A shocking one in every seven Indians is an alcohol consumer, making alcohol the most used addictive substance in the country followed by cannabis, opioids, sedatives and inhalants, reports the Tribune.
A national survey on the extent of drug abuse in India, which was conducted by AIIMS-New Delhi, has revealed that 14.6 per cent (16 crore) Indians aged 10 to 75 years are ‘current users’ (have had it at least once in the past 12 months) of alcohol. One in five of these consumers is an addict and requires urgent treatment.

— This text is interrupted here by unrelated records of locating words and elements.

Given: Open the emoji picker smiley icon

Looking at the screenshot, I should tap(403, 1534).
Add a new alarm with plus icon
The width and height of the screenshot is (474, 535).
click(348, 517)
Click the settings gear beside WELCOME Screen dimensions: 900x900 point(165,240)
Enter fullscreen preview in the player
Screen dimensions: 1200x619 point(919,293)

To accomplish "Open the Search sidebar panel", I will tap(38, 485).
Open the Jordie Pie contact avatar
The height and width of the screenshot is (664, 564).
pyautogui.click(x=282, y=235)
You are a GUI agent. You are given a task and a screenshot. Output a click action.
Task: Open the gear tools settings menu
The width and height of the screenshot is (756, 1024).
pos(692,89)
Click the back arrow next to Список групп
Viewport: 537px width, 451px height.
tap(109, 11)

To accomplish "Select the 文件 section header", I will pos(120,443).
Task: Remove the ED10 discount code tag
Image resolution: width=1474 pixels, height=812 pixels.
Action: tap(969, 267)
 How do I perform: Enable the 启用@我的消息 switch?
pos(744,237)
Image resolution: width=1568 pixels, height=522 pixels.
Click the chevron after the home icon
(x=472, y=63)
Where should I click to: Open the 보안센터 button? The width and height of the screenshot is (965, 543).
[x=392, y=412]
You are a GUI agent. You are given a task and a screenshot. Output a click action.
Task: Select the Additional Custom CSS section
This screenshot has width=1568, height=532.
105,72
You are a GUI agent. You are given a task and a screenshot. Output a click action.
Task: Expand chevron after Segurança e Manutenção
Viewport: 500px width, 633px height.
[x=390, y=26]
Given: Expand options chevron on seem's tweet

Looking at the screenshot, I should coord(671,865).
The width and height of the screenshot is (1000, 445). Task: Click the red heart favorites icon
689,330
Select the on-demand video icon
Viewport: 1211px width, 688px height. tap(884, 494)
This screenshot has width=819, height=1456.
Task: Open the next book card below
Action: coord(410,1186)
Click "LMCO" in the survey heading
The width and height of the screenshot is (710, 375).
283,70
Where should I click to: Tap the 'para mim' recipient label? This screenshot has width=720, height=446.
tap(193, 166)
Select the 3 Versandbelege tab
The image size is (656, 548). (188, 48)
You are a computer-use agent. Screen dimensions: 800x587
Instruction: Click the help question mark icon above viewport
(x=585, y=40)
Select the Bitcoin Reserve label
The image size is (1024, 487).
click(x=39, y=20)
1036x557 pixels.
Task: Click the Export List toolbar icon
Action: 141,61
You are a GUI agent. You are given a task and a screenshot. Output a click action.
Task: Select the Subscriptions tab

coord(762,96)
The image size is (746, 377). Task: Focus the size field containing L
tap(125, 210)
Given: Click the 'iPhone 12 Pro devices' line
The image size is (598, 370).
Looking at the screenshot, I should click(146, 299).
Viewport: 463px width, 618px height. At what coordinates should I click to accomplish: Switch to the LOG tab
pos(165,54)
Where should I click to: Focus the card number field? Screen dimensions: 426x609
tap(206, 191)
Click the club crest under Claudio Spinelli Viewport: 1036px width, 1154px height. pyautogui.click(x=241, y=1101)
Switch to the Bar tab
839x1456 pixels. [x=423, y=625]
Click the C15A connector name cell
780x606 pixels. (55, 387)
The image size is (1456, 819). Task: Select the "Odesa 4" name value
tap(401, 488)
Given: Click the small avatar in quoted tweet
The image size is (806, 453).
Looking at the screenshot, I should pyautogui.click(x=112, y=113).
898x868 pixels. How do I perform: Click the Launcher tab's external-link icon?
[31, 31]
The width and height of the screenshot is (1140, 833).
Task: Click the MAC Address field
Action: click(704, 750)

The survey is the first in 15 years to give state-level estimates of drug abuse. The exact state-wise prevalence will be published tomorrow, but study lead investigators told The Tribune that Punjab was among the top five states with the highest prevalence of substance abuse across drug categories.
The national prevalence of current use of alcohol is the highest for all drug categories at 14.6 per cent with 17 men consuming alcohol for every one woman.
Other most abused substances are cannabis (current prevalence rate 2.8 per cent), opiods at 2.06 per cent and sedatives at 1.08 per cent.
States with the highest prevalence of alcohol use are Chhattisgarh, Tripura, Punjab, Arunachal Pradesh and Goa.
Dr Atul Ambekar, report principal investigator and head of AIIMS National Drug Dependence Treatment Centre, which conducted the study for the Social Justice Ministry, said, “Total cannabis users in India are around three crore. Of them, 2 per cent are ‘bhang’ users and 1.2 per cent use ‘charas’ and ‘ganja’, which are illegal. The states with higher than national prevalence of cannabis are Uttar Pradesh, Punjab, Sikkim, Chhattisgarh and Delhi.”
Among opioids, heroin is the most abused, followed by pharmaceutical opioids and opium. The survey says of the total estimated 60 lakh people with opioid disorders in India, half are contributed by Uttar Pradesh, Punjab, Haryana, Delhi, Maharashtra, Rajasthan, Andhra Pradesh and Gujarat.
The states with the highest population on sedative use are Uttar Pradesh, Maharashtra, Punjab, Andhra Pradesh and Gujarat. About Punjab, Dr Ambekar said, “Not all drug abuse in Punjab can be attributed to cross-border challenges. Most drugs being abused are locally available. This needs to be addressed.”